しかし、残念なことにどれだけ風味を良くしようと、味のバリエーションをつけようと、合成食料はいつだって不評の的だった。すなわちこればかりでは必ず飽きてしまうという問題だ。
また、食事の大半を合成食料が占めた場合、開拓民たちの間でストレス値が増昇するという調査結果もでている。
つまり効率の良い作業を生み出すためには、美味い普通の食事というものが不可欠であると科学的にも証明されてしまったのであった。
するとそれを解決しようとする段階で、次に発生してきたのが食料の輸送コストの問題だった。
交通整備がまだ整っていない開拓最前線にものを送ろうとすれば、通常よりもかなりの輸送費が発生してしまう。近年では冷凍保存やパウチの技術が発達し、生の食料のままとはいかずとも、食材はかなりの長期保存が可能になっているものの、やはり新鮮な食料に比べれば風味は格段に落ちてしまうことは避けられない。
何よりも食料とは消耗品だ。どれだけ節約しようとも人々の腹に収まり、消費されてしまう。

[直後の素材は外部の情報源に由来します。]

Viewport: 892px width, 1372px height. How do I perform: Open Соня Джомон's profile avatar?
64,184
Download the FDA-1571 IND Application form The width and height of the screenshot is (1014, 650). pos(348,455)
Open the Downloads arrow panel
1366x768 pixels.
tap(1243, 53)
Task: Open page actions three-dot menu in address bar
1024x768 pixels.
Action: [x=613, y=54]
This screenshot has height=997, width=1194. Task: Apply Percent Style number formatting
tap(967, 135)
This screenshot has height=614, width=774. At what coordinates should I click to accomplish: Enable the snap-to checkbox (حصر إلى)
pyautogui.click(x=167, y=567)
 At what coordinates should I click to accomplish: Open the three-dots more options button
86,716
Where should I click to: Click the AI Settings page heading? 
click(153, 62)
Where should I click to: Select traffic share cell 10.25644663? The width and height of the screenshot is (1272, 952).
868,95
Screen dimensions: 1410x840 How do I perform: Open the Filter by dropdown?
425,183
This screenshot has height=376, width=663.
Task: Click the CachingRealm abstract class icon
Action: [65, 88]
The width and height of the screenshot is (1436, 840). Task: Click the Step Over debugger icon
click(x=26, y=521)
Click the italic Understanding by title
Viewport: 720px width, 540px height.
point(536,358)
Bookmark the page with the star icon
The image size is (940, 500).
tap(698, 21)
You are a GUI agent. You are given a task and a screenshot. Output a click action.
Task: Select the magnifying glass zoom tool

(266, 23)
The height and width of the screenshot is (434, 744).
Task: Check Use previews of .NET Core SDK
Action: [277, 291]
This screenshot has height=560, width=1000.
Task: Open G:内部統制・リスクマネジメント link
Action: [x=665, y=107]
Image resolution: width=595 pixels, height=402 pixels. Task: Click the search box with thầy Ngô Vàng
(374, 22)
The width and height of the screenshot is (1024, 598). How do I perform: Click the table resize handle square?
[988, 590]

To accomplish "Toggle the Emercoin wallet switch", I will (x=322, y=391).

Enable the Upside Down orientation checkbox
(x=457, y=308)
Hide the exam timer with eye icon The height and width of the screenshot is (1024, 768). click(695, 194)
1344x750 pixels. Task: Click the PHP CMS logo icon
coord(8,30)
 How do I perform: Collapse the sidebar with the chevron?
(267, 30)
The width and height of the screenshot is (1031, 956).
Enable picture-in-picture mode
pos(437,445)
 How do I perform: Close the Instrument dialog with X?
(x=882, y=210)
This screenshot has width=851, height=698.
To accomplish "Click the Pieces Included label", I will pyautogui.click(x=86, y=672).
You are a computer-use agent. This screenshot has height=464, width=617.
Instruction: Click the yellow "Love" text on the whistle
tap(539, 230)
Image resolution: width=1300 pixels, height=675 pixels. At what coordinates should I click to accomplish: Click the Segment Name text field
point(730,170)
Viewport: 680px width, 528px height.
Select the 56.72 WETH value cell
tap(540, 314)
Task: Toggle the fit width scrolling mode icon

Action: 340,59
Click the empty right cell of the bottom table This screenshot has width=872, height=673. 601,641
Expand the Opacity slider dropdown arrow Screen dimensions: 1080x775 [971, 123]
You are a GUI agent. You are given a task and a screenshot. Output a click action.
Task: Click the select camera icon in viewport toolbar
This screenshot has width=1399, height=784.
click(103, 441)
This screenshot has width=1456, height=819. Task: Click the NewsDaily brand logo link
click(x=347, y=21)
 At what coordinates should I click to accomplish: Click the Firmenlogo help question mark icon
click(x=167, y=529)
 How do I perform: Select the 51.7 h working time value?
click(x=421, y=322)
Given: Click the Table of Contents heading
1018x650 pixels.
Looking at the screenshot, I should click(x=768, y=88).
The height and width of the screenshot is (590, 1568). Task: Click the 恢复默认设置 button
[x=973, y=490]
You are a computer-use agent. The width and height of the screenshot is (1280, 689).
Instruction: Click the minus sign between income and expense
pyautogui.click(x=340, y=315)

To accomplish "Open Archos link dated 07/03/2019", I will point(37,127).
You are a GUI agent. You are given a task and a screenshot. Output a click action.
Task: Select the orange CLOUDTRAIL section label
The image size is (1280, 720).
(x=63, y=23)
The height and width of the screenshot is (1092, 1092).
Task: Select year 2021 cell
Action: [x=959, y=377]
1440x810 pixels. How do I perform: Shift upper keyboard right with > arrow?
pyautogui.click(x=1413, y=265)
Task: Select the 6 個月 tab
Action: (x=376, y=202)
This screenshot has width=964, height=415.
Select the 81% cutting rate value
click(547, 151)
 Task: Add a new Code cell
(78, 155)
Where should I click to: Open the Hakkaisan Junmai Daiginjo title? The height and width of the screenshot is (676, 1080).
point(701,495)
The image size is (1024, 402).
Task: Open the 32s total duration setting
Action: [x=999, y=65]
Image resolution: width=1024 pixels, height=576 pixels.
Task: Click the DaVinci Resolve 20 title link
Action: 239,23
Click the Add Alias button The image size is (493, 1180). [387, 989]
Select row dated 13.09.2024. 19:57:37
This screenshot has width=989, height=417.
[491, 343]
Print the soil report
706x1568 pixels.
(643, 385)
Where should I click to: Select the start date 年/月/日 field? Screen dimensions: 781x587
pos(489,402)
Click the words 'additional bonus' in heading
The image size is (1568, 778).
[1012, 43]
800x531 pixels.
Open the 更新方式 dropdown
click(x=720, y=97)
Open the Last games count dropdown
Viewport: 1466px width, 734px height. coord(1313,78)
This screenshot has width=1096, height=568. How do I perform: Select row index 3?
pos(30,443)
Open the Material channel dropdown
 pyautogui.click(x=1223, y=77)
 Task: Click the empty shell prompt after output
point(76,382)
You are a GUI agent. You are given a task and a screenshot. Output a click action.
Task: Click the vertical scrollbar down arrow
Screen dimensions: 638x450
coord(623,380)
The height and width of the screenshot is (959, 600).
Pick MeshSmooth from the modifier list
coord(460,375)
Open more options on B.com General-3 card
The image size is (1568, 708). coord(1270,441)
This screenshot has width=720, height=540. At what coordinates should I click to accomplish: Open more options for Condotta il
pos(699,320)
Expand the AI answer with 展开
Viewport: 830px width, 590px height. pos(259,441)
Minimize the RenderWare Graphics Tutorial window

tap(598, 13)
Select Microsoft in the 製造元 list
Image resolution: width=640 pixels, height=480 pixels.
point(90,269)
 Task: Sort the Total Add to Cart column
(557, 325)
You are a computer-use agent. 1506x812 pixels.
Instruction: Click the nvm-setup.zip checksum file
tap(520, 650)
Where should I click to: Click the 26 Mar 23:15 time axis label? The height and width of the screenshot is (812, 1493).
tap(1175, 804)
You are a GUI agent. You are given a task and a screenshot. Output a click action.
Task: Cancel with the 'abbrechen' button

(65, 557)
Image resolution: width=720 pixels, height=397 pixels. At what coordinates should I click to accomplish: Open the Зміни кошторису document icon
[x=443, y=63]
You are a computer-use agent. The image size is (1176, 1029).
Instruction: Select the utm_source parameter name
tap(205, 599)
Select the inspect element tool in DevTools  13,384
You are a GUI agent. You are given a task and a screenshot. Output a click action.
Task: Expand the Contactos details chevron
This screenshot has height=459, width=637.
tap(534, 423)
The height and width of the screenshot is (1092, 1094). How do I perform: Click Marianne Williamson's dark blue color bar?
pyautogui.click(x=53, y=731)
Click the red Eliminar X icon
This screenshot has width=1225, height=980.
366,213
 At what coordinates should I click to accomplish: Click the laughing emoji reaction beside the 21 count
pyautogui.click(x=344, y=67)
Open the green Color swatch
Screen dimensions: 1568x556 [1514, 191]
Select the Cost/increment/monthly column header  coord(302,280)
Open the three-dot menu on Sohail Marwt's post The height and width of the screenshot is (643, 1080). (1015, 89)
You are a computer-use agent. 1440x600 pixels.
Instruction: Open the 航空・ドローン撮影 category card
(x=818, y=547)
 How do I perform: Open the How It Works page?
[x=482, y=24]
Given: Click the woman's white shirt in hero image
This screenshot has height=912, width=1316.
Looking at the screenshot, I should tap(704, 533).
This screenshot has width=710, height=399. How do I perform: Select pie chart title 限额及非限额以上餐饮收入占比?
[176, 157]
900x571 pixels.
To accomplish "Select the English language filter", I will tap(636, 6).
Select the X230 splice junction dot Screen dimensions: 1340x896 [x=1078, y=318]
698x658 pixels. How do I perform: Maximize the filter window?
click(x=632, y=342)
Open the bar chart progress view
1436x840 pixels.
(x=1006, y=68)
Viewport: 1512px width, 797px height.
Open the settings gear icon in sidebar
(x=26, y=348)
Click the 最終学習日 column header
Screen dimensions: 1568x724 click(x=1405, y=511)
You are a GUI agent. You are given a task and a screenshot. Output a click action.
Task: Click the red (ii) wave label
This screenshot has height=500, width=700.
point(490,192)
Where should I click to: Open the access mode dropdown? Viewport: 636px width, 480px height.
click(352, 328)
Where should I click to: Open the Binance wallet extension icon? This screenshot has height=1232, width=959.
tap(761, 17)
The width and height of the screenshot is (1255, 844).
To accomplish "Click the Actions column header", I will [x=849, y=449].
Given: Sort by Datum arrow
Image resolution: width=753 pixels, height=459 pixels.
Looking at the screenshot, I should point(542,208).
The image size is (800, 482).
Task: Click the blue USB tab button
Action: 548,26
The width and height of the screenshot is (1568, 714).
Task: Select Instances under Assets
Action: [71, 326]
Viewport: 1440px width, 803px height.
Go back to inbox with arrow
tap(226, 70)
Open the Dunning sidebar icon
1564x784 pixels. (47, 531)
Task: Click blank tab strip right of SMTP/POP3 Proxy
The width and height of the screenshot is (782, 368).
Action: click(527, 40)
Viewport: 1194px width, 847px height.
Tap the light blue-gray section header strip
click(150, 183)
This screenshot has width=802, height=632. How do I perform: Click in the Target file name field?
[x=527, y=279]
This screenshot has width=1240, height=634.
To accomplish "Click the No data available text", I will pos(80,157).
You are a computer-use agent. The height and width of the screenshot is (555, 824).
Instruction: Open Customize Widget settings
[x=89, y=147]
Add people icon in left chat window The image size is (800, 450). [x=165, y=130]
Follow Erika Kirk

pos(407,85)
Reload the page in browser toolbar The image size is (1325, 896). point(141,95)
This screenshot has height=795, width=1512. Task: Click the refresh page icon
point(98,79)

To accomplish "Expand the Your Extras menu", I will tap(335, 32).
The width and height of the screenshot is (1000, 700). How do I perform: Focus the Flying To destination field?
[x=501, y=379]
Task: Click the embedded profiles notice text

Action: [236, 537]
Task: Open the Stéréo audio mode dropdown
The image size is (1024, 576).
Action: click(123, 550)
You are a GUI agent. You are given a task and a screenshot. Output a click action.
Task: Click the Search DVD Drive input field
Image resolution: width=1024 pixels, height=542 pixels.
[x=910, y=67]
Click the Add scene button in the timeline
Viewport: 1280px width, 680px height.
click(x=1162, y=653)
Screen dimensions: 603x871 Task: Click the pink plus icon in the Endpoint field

そこで最終的に考え出されたのが、辺境宇宙の最前線で食糧を生産してしまえば良いという発想の転換だった。そうすることにより、従来よりもずっと安い輸送費で、新鮮な食料を大量に人々の手元に届けることができる。
つまりミノリたちの『808ファーム』は、辺境宇宙で暮らす人々のため、野菜を生産する畑であり、最後の砦なのであった。
『808ファーム』の若き局長であるミノリ・ハタナカは両開きの扉を押し開くと声を張り上げた。
「ちょっとあなた達、喧嘩はやめなさい!」
「『喧嘩じゃありません!!』」
途端に声の矛先が自分に向き、ミノリは思わず後ずさりかける。しかし、ここで引いては局長の名が廃ると、きっと顔を上げた。
「じゃあ何なの。第二農園まで声が聞こえていたわよ、プラム、シナモン」
普段よりも厳しさを増す彼女の声に、「だって」と言葉を返してきたのはボブヘアーの黒縁眼鏡の女性だった。きっちり制服を身にまとい、しかしどこか着慣れない初々しい雰囲気を残している。
「聞いてくださいよ、局長。絶対におかしいんですって! わたしは不正を見逃せません!」
「ちょ、シナモン。落ち着いてよ」
指先で持ち上げた眼鏡をきらりと輝かせる彼女の、あまりに物騒な物言いに、ミノリは思わず慌てる。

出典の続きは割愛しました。